Dosyanın incelenmesinden; mülkiyeti Hazineye ait toplam 1.658 m2 büyüklüğünde olan ve önceki imar planında “ayrık nizam 8 kat yapılaşma koşullarında vergi dairesi” kullanımında kalan taşınmazın dava konusu 1/5000 ölçekli nazım imar planında “ticaret+turizm alanı” işlevine, dava konusu 1/1000 ölçekli uygulama imar planında “E:2.50, hmaks:10 kat yapılaşma koşulunda ticaret+turizm alanı” işlevine ayrıldığı görülmektedir.

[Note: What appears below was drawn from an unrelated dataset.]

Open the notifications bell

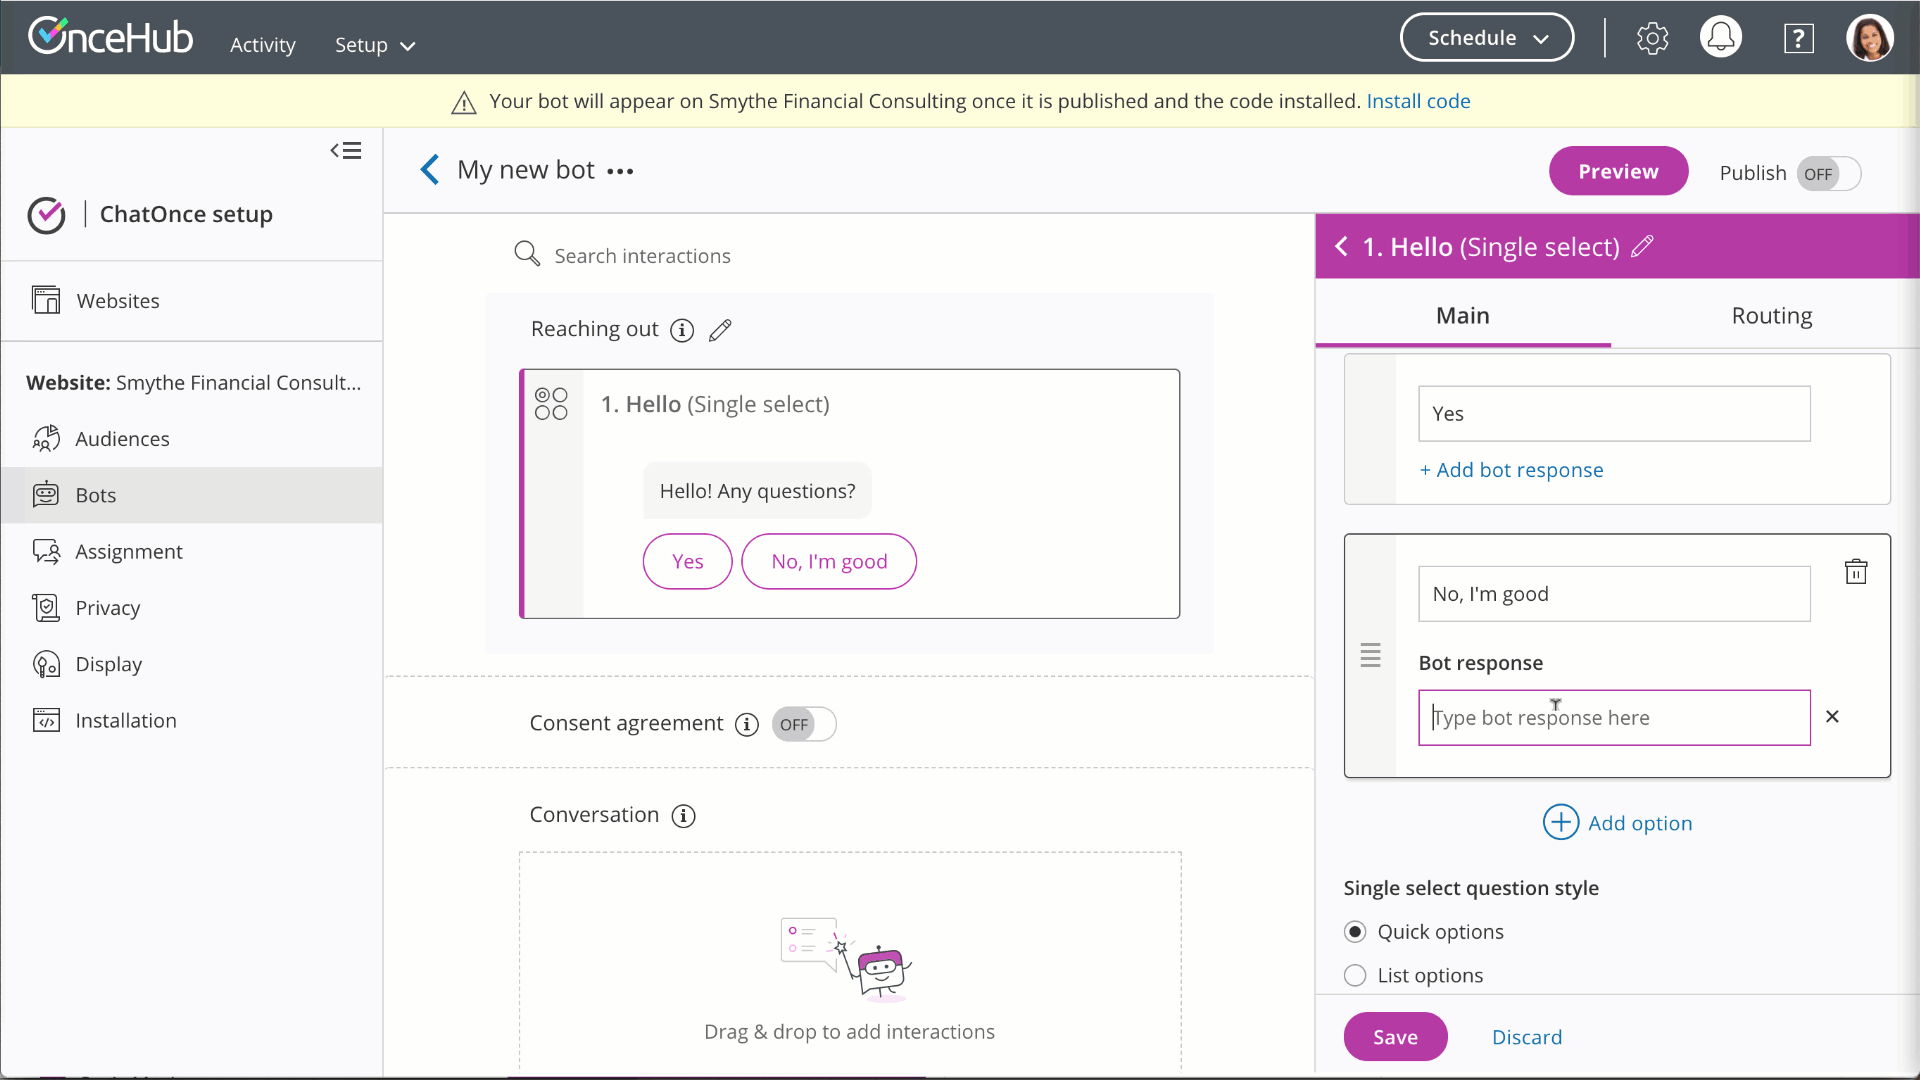tap(1721, 38)
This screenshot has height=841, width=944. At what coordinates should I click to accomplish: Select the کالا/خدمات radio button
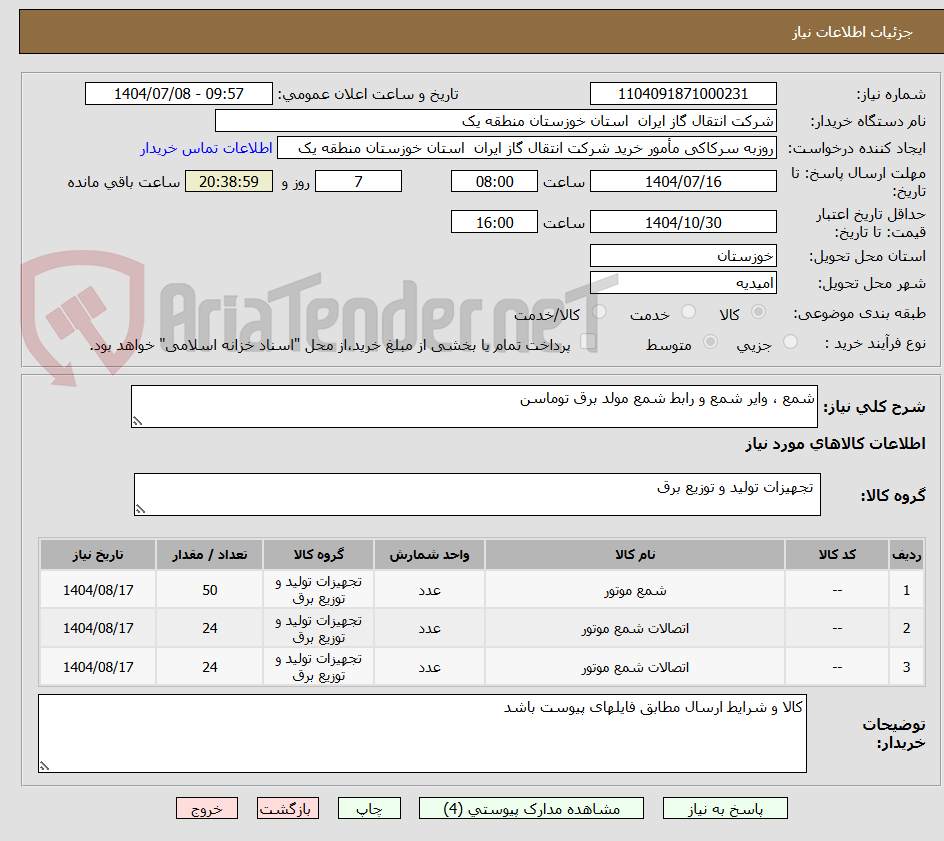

Her ne kadar davacının aynı belediye sınırları içinde maliki olduğu taşınmaz bulunmasa ve aynı belediye sınırları içinde ikamet etmekte olmasa da, davacı tarafından; … İlçesi, … ada, … parsel sayılı taşınmazda eğitim alanının küçültülerek, bu kısma vergi dairesi kullanımı getirilmesine ilişkin 21/10/2014 onay tarihli 1/5000 ölçekli nazım ve 1/1000 ölçekli uygulama imar planı değişikliklerinin, dava konusu … İlçesi, … ada, … parsel sayılı taşınmazdaki vergi dairesi işlevinin ticaret işlevine dönüştürebilmesi amacıyla yapıldığı, bu şekilde de … ada, … parsel sayılı taşınmazın bitişiğinde yer alan … parsel sayılı taşınmazın maliki tarafından alanda … AVM projesinin hayata geçirilmesinin hedeflendiği, dolayısıyla uyuşmazlık konusu alanda kamusal kullanımların, ticari kullanıma çevrilmesinde kamu yararı bulunmadığı, tamamen belirli kişilere özel menfaat temin etmek amacıyla yapıldığı, bölge genelinde ticaret alanlarında emsal değer 1.00 iken, dava konusu imar planı değişikliği ile taşınmaz için 2.50 emsal değeri belirlenerek ayrıcalık yaratıldığı, çevre ile uyumsuz kütle oluşmasına sebebiyet verileceği, ayrıca bölge genelinin üzerinde yapılaşma yoğunluğu belirlenmesinin herhangi bir araştırma ve etüde dayanmadığı, trafik yüküne etkilerinin değerlendirilmediği, vergi dairesi işlevinin alana yoğun şekilde kullanıcı nüfusu çeken ve trafik yükünü artırıcı etkisi olan bir kullanım kararı olduğu, öncesinde … İlçesi, … ada, … parsel sayılı taşınmazda yer alan vergi dairesi hizmet binasının, alt kademe yolların bulunduğu … ada, … parsel sayılı taşınmaza taşınması nedeniyle bölgenin ana arteri olan … Caddesi trafiğinin işlemez hale geleceği,
aynı şekilde dava konusu … ada, … parsel sayılı taşınmaza getirilen otel, ticaret, eğlence vb. kullanımların da alanda ilave trafik yoğunluğu yaratacağı, ancak dava konusu imar planı değişikliği yapılırken, alandaki mevcut taşıt yolları aynı en kesiti ile bırakılmak suretiyle, oluşacak trafik artışına yönelik herhangi öngörü geliştirilmediği iddiaları ile açılmış olan bu davanın kamu yararını yakından ilgilendirdiğinin ve davacının dava açma ehliyeti bulunduğunun kabulü gerekmektedir.
Açıklanan nedenlerle, davanın esasının incelenmesi gerektiği oyuyla davanın ehliyet yönünden reddi yolundaki İdari Dava Dairesi kararının onanmasına ilişkin Dairemiz kararına katılmıyorum.